The other day I even noticed an Ugly Jesus moment when Jesus was not assuming a position of power or superiority over me to force my decision.
I was running late for my destination but I had to stop for gas. I went inside to pay before pumping. When I got back to the gas pump it was not activating. I pushed all the different buttons, twice. Nothing. I left the pump handle hanging off my car and went back inside to the clerk.
There was now a line of people waiting to see the clerk. Each person was having a particular, unusual, lengthy issue to resolve, so the line was not moving as quickly as I required. I assumed a blank look and invested my time in breathing while waiting. My nose was starting to run. I looked around for paper napkins or towels by the coffee machines. I didn’t see any so I kept breathing and, now, sniffling.
When I finally got my turn, I spoke calmly and said, “I brought my money in a few minutes ago but the gas pump is not working for me.”
The clerk punched buttons, looked closely at computer screens, and finally explained, “I put it on the wrong pump.” OK, I thought, and walked back out to the car. I reached inside my car to grab a tissue to blow my nose before starting to pump the gas. When the tissue was jammed up one nostril I noticed a man who had been wandering around the other cars was walking in my direction. He stepped right up to me before I could pull the tissue down and throw it away.
“I need money to get gas in my truck,” he said, with an anxious note in his voice. I looked at him. A man with no fashion sense, perhaps because he didn’t have money for good clothes either. Or maybe he was dressed for work, a laborer headed where nice clothes were not the smart wardrobe to wear.
I said, “I can’t help you.” What if he was better dressed? I wondered. No, I thought. I still would not be inclined to give him money. I don’t want to encourage it.

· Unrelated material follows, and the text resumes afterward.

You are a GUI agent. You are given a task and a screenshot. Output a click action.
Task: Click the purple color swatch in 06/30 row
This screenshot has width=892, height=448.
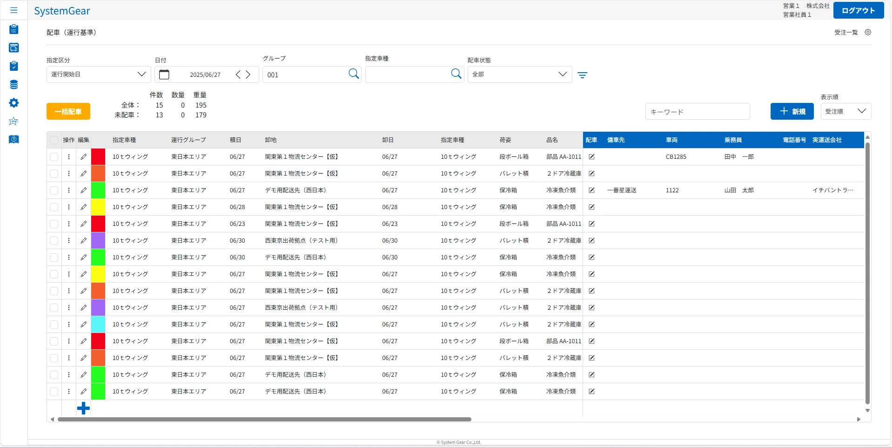coord(98,241)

The fellow didn’t stay to argue. He took no for an answer. He turned to approach someone else who was pumping gas in their car. I started pumping gas into my car. It took maybe three minutes to finish. By the time I was done I looked around and saw that the fellow was still lingering by his car a couple lanes away. I hung up the pump nozzle and reached for my wallet and started walking in his direction. I had recognized Ugly Jesus, finally.
I don’t know where he was going or what appointments he had to meet. Didn’t ask. Just handed him some money. When I got back in my car I said to Melanie, “Interesting day.” And I thought to myself, You know, Jesus, you make it harder for me by looking so unappealing, so… ugly. But I knew this encounter would not have been better if it had been some beauty queen, flirting and batting her eyes while asking for a handout. I don’t know that I would have been thinking I was meeting Jesus then, either, because I know I wasn’t looking for Jesus at all. I wasn’t expecting him.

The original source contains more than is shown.